Compito 1 » Nel brano sulla Fed e i tassi d'interesse, a quale livello arriverebbe il tasso dopo i tagli promessi da Powell?
Compito 2 » Prosegui il brano sulla Fed e i tassi d'interesse dopo la sua ultima frase.

Estratto del testo »
__________________________________________________

Con questi numeri alle spalle, insomma, si comprende come la Fed sia considerata, anche in ambito capitalistico, troppo timida e troppo lenta nell’abbassare i tassi (anche se non quanto gli “austeri” al comando della Bce). E magari per rispondere anticipatamente a queste critiche Powell ha spalancato le porte promettendo un altro 0,50% da qui alla fine dell’anno (non si sa ancora se in due tranche oppure una sola), l’1% nel 2025 e un altro 0,5 nel 2026. Portando il tasso di interesse a un più tranquillo 2,9%.

Gli effetti sull’economia sono chiari pensando a quel che avviene negli acquisti a rate o con i mutui: se si abbassano gli interessi e cala la rata ci saranno degli acquisti in più, dando fiato alle imprese produttrici di beni e restringendo un tantino (senza esagerare, certo) i profitti dei “prestatori”.

__________________________________________________

Dati in ingresso »
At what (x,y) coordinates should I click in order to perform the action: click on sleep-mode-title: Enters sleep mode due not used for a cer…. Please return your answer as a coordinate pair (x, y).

__________________________________________________

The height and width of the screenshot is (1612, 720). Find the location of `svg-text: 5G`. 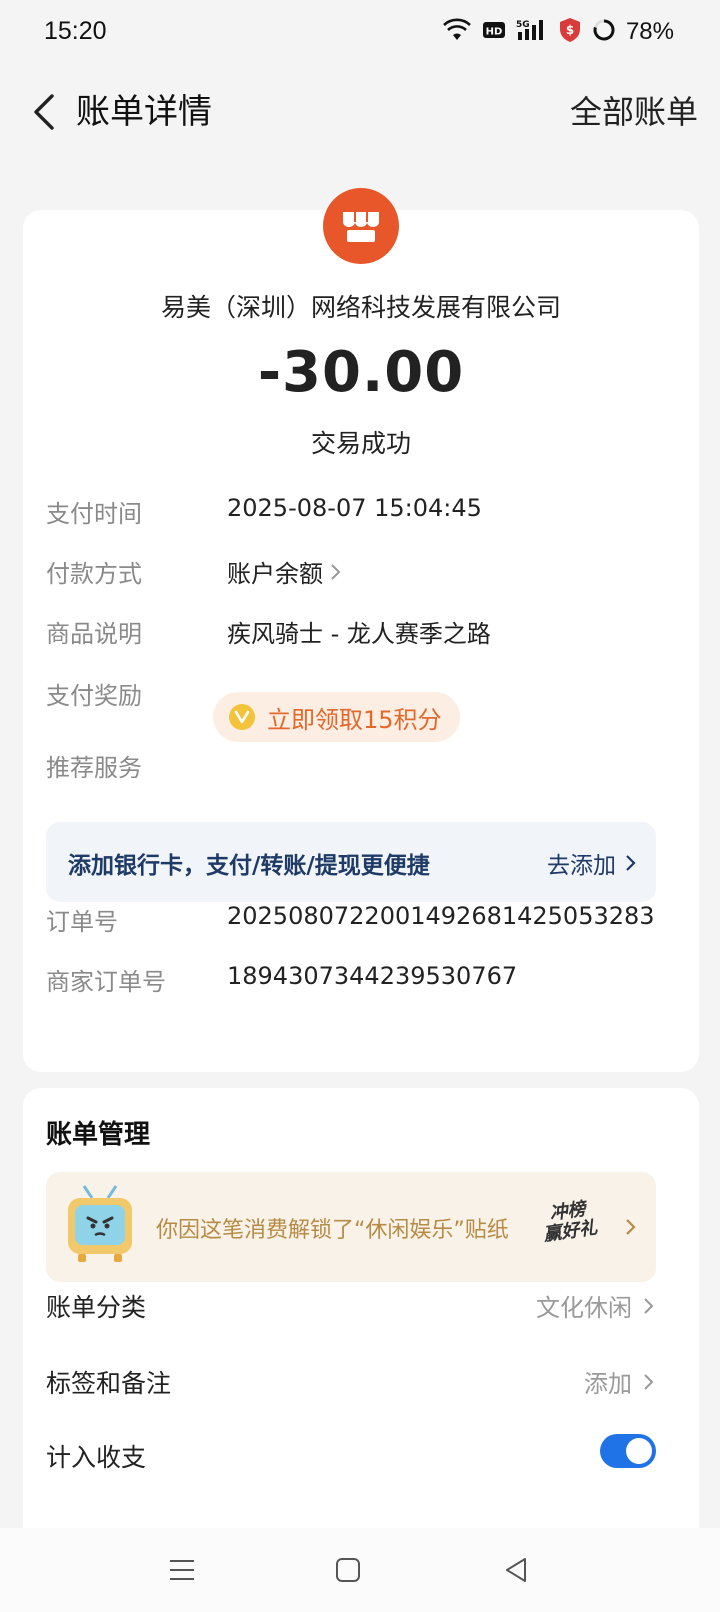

__________________________________________________

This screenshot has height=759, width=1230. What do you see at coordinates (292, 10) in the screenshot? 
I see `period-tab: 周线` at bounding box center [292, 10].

__________________________________________________

Risposta al compito 1 » Al 2,9%.

Risposta al compito 2 »
Altra conseguenza, sul medio periodo, è la riduzione dei rendimenti (degli interessi da pagare) sui titoli di stato, abbassando quindi un poco il “servizio del debito” e il deficit annuale dello Stato.

Ultima ragione a consigliare il taglio sono poi le elezioni presidenziali Usa, e non c’è dubbio che questa mossa (e l’eventuale ripetizione ad ottobre, pochi giorni prima del voto) sia anche un “aiutino” per l’amministrazione in carica e dunque per la vicepresidente Kamala Harris.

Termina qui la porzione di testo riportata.